What is being asked >> Determine how many lines below hold the string "title". Reply with the number alone.

Data for processing >>
═══

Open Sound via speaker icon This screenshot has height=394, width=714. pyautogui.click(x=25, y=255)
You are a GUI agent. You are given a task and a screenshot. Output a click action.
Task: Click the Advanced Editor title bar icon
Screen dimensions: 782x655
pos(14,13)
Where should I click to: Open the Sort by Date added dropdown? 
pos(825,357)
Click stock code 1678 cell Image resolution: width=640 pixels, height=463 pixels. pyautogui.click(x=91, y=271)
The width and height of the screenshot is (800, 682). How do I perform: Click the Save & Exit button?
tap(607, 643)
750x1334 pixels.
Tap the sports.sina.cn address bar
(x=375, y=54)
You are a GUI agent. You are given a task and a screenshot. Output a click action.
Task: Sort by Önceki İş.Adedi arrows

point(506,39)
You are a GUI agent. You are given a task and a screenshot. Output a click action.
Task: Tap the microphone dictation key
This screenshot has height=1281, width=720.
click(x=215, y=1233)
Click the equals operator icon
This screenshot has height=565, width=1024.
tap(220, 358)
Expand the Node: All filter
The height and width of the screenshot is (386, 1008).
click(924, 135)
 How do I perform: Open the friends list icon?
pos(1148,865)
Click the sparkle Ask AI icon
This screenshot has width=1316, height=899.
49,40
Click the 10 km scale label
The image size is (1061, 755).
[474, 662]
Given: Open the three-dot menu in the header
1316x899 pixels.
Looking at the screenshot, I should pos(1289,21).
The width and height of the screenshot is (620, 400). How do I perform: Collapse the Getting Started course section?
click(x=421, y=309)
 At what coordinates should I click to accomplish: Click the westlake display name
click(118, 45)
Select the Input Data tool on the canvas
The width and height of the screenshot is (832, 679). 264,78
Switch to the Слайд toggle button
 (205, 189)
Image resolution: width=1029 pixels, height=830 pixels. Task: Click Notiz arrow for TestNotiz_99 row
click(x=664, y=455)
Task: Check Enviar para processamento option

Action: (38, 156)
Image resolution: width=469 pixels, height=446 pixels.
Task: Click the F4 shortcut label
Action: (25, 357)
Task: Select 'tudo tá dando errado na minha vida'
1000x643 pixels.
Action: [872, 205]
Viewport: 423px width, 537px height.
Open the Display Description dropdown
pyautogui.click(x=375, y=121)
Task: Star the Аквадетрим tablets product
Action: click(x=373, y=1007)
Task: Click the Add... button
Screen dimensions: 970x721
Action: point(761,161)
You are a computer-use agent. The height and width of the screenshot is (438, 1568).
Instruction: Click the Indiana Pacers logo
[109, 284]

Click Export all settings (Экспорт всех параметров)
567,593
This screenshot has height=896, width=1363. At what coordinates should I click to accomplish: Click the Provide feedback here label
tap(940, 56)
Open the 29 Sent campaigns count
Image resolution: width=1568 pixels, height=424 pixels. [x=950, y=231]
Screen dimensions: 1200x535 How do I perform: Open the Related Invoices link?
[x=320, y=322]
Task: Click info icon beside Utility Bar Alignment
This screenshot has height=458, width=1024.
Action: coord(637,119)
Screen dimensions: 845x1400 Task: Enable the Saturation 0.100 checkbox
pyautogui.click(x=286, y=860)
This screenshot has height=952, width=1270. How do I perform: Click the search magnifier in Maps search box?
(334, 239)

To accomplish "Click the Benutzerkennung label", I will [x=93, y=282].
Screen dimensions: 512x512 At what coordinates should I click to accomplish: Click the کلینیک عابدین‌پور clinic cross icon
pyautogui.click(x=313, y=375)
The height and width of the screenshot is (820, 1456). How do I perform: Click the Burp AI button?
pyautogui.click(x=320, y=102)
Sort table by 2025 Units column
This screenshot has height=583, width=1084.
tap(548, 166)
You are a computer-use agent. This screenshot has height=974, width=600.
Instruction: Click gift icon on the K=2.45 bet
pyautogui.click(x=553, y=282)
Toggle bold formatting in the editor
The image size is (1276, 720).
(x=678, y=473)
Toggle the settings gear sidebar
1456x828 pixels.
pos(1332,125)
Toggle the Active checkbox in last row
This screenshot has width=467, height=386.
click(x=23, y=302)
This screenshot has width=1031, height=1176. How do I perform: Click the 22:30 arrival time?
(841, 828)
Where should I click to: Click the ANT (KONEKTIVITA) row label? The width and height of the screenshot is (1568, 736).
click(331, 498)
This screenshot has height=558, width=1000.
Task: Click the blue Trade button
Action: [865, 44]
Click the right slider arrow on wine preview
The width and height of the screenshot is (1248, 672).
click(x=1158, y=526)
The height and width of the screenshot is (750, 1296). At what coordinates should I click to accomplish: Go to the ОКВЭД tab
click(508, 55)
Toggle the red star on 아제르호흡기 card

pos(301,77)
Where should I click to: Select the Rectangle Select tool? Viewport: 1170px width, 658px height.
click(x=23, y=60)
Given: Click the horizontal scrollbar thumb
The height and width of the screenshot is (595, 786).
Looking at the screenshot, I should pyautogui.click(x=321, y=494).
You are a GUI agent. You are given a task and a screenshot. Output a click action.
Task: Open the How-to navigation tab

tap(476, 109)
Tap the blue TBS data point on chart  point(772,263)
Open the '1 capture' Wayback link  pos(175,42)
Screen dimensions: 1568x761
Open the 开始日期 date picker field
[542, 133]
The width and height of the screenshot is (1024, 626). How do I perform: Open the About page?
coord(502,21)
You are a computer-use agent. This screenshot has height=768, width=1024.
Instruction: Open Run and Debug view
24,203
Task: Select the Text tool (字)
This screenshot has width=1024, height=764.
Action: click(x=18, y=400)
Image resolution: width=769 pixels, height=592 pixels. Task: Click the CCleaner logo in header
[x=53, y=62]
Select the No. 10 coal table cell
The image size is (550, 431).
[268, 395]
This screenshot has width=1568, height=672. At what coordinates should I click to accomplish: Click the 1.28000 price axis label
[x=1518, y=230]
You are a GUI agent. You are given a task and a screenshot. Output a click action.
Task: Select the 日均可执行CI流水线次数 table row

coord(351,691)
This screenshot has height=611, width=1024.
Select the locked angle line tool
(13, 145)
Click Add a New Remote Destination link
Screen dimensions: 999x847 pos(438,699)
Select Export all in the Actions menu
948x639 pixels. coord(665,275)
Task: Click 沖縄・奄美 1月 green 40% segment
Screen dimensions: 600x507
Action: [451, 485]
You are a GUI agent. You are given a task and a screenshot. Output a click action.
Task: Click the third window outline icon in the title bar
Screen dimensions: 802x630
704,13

═══

Response to this exercise >> 2